Com simples aceno de cabeça, despediu os integrantes da comissão. De pé, calado, ao lado da janela, Bell não se manifestou. Mas assim que a porta se fechou atrás dos juristas, ele disse:

— É mais uma esperança que desaparece diante de nossos olhos sofredores. Dá vontade de a gente arrancar os fios de cabelo. Perry, por que você foi tão afobado com seu ultimato de apenas cinco horas? Se meu polegar...

— Pare de uma vez por todas com esta bobagem de polegar — gritou na cara do amigo, dando um forte soco na mesa.

Este rompante de raiva em Rhodan foi uma novidade. Ninguém jamais o vira tão nervoso assim. O homem ponderado, modelo da serenidade, perdera o cavalheirismo por causa de uma bagatela. Mas o verdadeiro motivo foi o fato de que, pelo ultimato, havia imobilizado a si mesmo e não dispunha mais da possibilidade de ganhar tempo.

Chegou então uma mensagem de Marte:

— A frota dos mercadores galácticos está decolando.

Dois minutos depois veio outro rádio de Vênus:

— A frota dos saltadores está decolando.

Bell ainda acrescentou com sarcasmo:

— E a nossa vassoura de ferro precisará ainda de três horas para estar em condições de começar a varrer os saltadores para fora do sistema solar. Santa Via-Láctea, quantos reveses teremos que agüentar ainda este ano de 2.044.

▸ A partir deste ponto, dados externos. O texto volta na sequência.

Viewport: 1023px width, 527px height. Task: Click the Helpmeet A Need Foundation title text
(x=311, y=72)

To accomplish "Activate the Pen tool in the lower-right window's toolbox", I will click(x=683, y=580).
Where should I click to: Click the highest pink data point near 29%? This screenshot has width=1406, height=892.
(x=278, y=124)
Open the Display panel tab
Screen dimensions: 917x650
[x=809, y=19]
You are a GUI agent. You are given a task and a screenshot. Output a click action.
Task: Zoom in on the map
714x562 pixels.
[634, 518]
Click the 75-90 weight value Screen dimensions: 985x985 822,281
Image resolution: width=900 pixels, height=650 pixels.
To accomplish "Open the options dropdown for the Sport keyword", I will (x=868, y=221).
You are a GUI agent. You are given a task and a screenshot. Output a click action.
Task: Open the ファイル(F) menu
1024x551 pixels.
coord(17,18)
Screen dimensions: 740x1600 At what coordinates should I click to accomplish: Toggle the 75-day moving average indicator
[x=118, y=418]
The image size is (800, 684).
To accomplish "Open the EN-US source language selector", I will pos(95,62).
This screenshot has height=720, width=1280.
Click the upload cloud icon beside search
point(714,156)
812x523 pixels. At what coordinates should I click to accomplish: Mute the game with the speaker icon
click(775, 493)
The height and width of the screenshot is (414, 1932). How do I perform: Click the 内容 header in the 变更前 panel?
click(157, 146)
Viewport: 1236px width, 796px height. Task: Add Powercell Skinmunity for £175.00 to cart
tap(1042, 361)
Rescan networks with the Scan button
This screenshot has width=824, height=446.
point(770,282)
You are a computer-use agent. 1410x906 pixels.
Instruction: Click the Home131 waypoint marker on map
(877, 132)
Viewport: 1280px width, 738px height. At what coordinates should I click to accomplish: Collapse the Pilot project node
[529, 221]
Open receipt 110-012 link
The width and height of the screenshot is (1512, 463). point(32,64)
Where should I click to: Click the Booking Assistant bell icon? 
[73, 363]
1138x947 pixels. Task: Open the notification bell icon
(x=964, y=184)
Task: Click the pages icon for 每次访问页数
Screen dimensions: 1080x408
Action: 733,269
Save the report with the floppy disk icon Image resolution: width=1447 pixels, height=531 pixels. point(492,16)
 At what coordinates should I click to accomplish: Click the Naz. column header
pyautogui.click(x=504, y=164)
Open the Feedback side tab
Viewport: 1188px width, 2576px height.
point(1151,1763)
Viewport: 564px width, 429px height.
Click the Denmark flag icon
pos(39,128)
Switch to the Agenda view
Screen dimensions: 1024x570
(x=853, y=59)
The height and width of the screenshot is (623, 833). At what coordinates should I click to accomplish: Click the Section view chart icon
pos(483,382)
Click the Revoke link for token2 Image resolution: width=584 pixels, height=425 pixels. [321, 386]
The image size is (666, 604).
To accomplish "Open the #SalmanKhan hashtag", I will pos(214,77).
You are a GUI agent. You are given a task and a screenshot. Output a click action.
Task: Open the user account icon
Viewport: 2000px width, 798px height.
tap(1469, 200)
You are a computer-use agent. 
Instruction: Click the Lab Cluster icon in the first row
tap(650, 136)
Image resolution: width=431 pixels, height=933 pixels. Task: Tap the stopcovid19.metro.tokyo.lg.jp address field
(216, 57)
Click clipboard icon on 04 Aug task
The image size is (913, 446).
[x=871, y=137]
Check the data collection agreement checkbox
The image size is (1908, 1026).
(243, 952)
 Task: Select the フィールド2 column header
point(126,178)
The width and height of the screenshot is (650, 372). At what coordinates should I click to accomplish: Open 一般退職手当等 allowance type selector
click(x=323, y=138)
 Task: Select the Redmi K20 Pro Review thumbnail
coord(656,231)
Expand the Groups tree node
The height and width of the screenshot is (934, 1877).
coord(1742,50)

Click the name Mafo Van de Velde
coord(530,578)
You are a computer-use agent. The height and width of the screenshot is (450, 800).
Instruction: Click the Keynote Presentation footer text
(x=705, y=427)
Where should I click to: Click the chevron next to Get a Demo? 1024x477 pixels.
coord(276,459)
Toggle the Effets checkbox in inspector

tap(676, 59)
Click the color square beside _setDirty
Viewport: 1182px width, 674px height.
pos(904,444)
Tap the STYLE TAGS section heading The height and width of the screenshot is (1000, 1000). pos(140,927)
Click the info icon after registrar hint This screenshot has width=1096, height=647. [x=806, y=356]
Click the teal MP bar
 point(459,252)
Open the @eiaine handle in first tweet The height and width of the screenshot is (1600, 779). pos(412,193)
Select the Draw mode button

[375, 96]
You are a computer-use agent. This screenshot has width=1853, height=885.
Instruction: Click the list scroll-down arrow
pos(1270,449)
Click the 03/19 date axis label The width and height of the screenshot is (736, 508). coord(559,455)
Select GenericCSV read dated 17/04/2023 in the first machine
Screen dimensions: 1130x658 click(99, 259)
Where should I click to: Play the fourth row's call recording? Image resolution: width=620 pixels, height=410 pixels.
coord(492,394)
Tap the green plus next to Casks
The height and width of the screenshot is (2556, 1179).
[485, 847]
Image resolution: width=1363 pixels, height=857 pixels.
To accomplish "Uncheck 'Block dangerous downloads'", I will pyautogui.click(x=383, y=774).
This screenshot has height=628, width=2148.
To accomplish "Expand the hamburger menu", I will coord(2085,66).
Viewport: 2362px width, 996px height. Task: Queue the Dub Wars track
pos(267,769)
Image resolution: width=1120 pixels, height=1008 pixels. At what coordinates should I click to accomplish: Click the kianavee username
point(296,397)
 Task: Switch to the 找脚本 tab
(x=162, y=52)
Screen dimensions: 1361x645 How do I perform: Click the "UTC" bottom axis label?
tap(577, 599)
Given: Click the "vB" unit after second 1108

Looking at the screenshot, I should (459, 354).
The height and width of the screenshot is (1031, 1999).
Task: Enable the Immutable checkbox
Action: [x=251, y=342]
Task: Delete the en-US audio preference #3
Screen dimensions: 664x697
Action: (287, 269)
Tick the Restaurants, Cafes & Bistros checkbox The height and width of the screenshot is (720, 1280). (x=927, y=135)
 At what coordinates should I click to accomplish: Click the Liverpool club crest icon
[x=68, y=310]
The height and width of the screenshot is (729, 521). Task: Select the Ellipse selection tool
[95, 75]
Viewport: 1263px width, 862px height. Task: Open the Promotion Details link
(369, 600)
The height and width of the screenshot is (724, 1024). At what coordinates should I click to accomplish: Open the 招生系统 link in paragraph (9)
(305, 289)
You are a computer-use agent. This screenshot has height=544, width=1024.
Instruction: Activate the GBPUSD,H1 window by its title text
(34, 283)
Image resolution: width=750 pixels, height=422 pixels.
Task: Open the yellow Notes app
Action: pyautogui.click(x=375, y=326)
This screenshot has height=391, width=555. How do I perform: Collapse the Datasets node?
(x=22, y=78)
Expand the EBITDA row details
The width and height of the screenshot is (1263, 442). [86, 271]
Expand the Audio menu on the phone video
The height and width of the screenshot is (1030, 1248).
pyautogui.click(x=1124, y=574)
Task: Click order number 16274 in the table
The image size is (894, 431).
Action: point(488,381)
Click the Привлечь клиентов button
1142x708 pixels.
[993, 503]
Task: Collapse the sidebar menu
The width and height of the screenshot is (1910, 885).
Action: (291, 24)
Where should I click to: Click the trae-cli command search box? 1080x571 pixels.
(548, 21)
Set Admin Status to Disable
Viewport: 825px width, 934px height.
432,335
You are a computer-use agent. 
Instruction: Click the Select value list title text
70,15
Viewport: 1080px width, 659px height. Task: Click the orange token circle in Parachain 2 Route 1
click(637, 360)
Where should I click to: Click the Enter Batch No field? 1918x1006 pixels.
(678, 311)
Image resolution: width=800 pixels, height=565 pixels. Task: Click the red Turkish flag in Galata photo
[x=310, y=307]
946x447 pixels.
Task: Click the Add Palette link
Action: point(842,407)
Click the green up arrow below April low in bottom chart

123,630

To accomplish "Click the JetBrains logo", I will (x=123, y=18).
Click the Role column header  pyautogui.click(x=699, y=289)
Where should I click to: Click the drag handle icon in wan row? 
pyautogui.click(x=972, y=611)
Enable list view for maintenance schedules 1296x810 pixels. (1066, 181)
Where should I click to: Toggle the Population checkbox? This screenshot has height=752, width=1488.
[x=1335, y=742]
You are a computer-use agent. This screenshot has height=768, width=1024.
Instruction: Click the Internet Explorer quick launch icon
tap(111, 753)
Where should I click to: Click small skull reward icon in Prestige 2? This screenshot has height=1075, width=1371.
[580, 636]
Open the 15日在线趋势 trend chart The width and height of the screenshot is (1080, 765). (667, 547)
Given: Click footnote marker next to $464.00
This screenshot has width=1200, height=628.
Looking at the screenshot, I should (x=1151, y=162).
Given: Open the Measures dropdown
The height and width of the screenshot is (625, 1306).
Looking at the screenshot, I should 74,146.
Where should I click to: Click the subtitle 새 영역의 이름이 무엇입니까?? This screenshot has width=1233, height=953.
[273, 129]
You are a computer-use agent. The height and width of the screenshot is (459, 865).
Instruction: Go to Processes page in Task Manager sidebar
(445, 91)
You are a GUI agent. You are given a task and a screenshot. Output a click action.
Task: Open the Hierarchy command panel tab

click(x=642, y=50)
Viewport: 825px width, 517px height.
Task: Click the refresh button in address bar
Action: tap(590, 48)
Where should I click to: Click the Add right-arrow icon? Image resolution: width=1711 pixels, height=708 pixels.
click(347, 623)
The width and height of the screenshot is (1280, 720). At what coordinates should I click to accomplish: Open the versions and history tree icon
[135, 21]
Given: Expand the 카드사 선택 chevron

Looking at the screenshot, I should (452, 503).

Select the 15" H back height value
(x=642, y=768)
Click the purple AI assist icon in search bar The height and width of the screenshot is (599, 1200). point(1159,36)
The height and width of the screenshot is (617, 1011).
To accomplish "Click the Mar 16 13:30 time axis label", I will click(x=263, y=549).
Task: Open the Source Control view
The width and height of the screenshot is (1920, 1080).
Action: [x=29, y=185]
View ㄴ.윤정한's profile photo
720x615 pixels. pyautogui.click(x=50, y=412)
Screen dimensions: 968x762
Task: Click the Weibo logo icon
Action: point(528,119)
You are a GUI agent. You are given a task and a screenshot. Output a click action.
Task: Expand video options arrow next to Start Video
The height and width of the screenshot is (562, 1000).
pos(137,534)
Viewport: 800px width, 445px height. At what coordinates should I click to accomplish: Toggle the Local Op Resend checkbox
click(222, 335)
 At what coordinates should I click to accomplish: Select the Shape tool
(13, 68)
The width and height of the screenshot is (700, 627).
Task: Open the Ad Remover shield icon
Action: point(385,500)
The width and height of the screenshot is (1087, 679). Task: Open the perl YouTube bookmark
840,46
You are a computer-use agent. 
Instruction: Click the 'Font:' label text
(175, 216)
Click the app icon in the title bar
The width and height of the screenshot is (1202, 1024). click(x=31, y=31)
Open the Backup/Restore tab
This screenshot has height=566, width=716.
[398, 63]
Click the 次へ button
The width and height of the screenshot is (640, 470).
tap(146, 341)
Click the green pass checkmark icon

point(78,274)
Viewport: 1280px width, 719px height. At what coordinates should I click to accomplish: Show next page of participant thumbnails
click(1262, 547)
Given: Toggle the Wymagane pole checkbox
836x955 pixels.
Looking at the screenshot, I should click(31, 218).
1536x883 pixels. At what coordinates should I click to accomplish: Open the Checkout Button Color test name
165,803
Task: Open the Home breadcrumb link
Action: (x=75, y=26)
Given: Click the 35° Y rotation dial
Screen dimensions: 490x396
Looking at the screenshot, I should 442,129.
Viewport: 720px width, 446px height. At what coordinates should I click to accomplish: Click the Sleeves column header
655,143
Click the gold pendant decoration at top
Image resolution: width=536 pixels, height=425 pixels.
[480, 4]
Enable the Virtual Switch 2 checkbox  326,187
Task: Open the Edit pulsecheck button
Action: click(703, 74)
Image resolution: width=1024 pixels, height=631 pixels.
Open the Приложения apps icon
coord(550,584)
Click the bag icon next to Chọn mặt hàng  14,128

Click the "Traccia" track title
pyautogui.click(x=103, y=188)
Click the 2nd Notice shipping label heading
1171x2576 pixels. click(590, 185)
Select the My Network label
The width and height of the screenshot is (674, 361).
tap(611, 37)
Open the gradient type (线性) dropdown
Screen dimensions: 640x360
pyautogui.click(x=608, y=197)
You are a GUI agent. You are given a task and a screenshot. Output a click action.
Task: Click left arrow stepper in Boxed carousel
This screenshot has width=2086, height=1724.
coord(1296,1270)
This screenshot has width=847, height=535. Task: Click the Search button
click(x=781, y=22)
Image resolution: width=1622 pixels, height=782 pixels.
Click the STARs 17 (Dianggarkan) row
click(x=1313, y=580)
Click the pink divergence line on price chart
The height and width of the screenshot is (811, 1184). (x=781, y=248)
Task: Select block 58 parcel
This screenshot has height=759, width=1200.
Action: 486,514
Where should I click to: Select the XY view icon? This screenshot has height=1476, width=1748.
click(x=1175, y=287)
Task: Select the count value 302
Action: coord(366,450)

Mais um rádio e, desta vez, com bem mais volume:

— A frota dos saltadores, num fogo cruzado de curtos e indecifráveis rádios, fica agora parada a uma altura de três a cinco mil quilômetros acima de Vênus.

Antes que Bell pudesse dizer qualquer coisa, manifestou-se também o quartel-general dos agentes em Marte. Ali se dera a mesma coisa:

— As naves cilíndricas de Cokaze, após receberem o alarme de decolagem, ficaram de repente paradas no espaço.

Bell e Rhodan se entreolharam, com a mesma pergunta nos olhos. O gorducho de cabeleira ruiva parecia atônito.

— Por que nossos telepatas não conseguem ler os pensamentos de Cokaze?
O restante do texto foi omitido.